## [Consignes]
A – Répondez aux questions suivantes à partir de l'interview de Juanjo Guarnido.
(i) En quelle année et dans quelle ville Juanjo Guarnido est-il né ?
(ii) Chez quel employeur et à quel poste travaille-t-il toujours ?
(iii) En quelle année et dans quelle ville a-t-il rencontré son scénariste ?
B – Reproduisez le passage de l'interview de Juanjo Guarnido qui commence par « Interview de JUANJO » et se termine par « activité principale ? ».

## [Page]
····················

Interview de JUANJO GUARNIDO

A l’occasion de la parution du nouveau Blacksad, on vous invite à découvrir, cher Lecteur, chère Lectrice des Chroniques d'Asteline, une interview datant de la parution de l'excellent Arctic-Nation.
Joachim Regout avait alors en effet eu l’occasion de s’entretenir longuement avec le dessinateur Juanjo Guarnido (né en 1967 à Grenade, Espagne).

Joachim Regout : Blacksad a été dès son premier tome un grand succès commercial. Est-ce devenu votre activité principale ?
Juanjo Guarnido : Je voudrais bien, mais ce n’est malheureusement pas le cas. Quand on vieillit et qu’on a des responsabilités familiales, on s’est habitué à un certain confort, à avoir un boulot de fonctionnaire avec la fiche de paye à la fin du mois. (rires) Je travaille donc toujours chez Disney en tant qu’animateur. J’y avais débuté en tant que dessinateur de lay-out.
 
Vous et votre scénariste vous êtes rencontrés dans un studio de dessin animé, je pense.
Exactement. En 1990, lors d’une formation de trois mois dans un studio de dessin animé à Madrid. Nous y avons été embauchés par la suite. Le côté positif de cet emploi est qu’il a créé une équipe d’amis qui sont restés très liés. Nous étions tous deux des mordus de BD. Moi, j’avais arrêté d’en faire depuis quatre ans. Après les Beaux-Arts, j’étais plutôt parti dans mes délires liés à la peinture, la gravure et autres.

Si je comprends bien, vous considérez le dessin animé davantage comme un boulot alimentaire, contrairement à la BD qui est davantage liée à votre passion ?

····················

## [Données fournies]
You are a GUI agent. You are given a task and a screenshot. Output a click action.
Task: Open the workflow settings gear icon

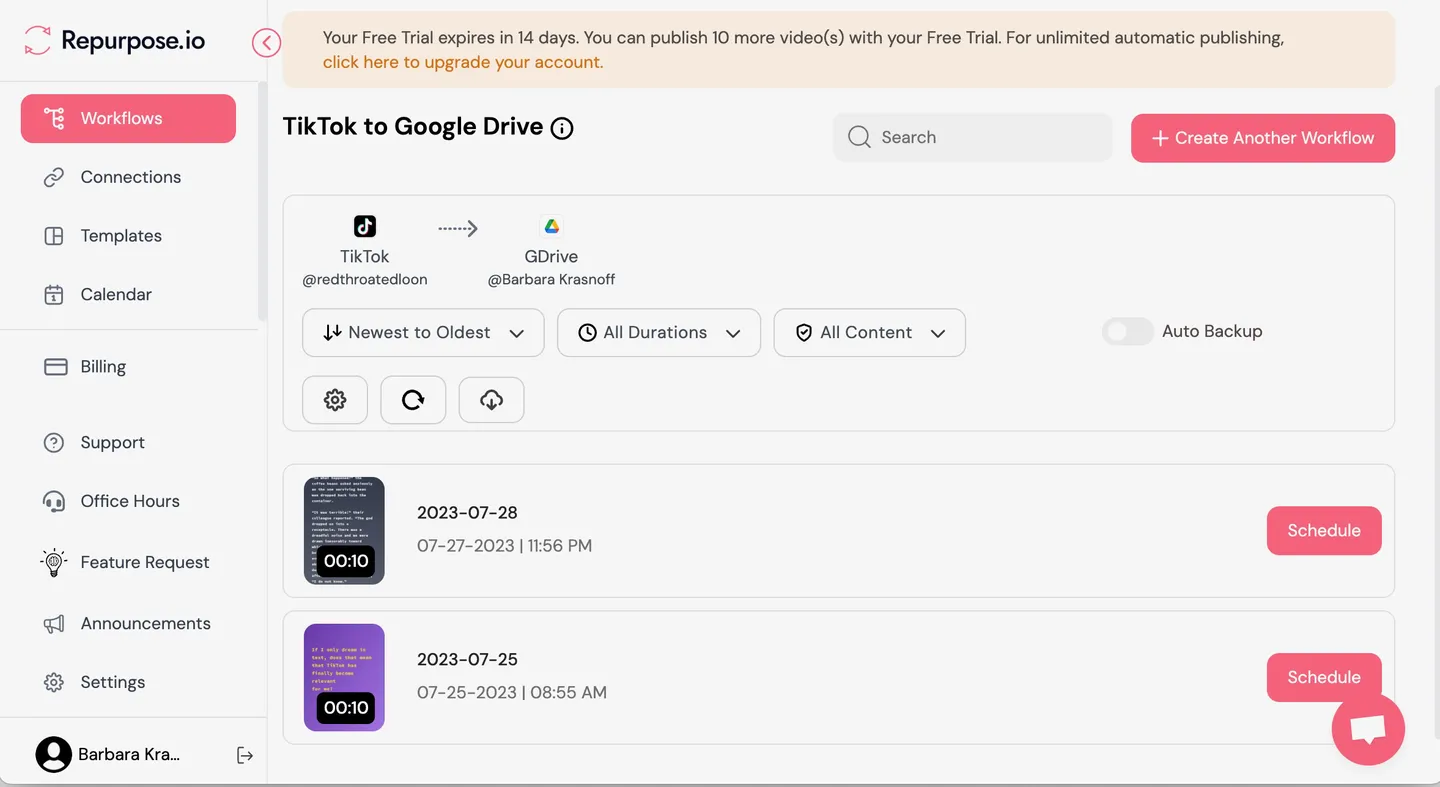pos(334,399)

····················

## [Corrigés]
A –
(i) En 1967, à Grenade.
(ii) Chez Disney, en tant qu'animateur.
(iii) En 1990, à Madrid.

B –
Interview de JUANJO GUARNIDO

A l’occasion de la parution du nouveau Blacksad, on vous invite à découvrir, cher Lecteur, chère Lectrice des Chroniques d'Asteline, une interview datant de la parution de l'excellent Arctic-Nation.
Joachim Regout avait alors en effet eu l’occasion de s’entretenir longuement avec le dessinateur Juanjo Guarnido (né en 1967 à Grenade, Espagne).

Joachim Regout : Blacksad a été dès son premier tome un grand succès commercial. Est-ce devenu votre activité principale ?